Stored items from a collection:
|---|

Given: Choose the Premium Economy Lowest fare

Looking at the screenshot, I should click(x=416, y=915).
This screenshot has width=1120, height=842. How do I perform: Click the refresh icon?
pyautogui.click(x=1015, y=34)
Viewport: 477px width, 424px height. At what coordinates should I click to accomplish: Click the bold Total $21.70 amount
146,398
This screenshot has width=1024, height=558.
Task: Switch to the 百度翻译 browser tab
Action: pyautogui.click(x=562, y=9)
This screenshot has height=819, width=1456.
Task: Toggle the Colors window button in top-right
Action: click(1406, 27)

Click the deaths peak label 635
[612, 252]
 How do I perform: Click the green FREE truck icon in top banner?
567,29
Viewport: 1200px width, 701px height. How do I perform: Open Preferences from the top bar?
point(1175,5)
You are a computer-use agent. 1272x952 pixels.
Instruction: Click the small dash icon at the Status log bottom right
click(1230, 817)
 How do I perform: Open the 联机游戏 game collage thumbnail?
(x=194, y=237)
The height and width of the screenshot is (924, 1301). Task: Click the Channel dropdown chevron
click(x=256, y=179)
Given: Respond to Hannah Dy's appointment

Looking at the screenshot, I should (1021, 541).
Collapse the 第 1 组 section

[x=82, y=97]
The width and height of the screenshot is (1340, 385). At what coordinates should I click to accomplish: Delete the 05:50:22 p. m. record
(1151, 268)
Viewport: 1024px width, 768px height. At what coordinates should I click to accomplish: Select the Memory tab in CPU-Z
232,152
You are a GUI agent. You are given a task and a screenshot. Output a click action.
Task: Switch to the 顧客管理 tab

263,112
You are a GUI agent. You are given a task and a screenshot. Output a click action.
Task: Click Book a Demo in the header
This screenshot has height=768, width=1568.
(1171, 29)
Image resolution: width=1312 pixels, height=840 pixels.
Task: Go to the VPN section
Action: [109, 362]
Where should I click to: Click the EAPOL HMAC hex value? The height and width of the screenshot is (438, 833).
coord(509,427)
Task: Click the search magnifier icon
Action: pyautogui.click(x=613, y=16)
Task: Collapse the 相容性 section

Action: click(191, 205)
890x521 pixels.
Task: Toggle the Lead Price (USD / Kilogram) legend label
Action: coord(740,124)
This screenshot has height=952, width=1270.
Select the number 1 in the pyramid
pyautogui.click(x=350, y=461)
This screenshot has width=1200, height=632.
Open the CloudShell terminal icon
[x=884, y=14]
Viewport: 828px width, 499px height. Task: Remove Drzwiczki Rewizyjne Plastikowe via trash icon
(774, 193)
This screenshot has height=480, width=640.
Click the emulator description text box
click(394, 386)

|---|

Exercise instructions: Copy the data above word for word, from the line containing "This screenshot has width=1120, height=842." through the line containing "click(1230, 817)", including both of those lines.

Exercise result:
This screenshot has width=1120, height=842. How do I perform: Click the refresh icon?
pyautogui.click(x=1015, y=34)
Viewport: 477px width, 424px height. At what coordinates should I click to accomplish: Click the bold Total $21.70 amount
146,398
This screenshot has width=1024, height=558.
Task: Switch to the 百度翻译 browser tab
Action: pyautogui.click(x=562, y=9)
This screenshot has height=819, width=1456.
Task: Toggle the Colors window button in top-right
Action: click(1406, 27)

Click the deaths peak label 635
[612, 252]
 How do I perform: Click the green FREE truck icon in top banner?
567,29
Viewport: 1200px width, 701px height. How do I perform: Open Preferences from the top bar?
point(1175,5)
You are a computer-use agent. 1272x952 pixels.
Instruction: Click the small dash icon at the Status log bottom right
click(1230, 817)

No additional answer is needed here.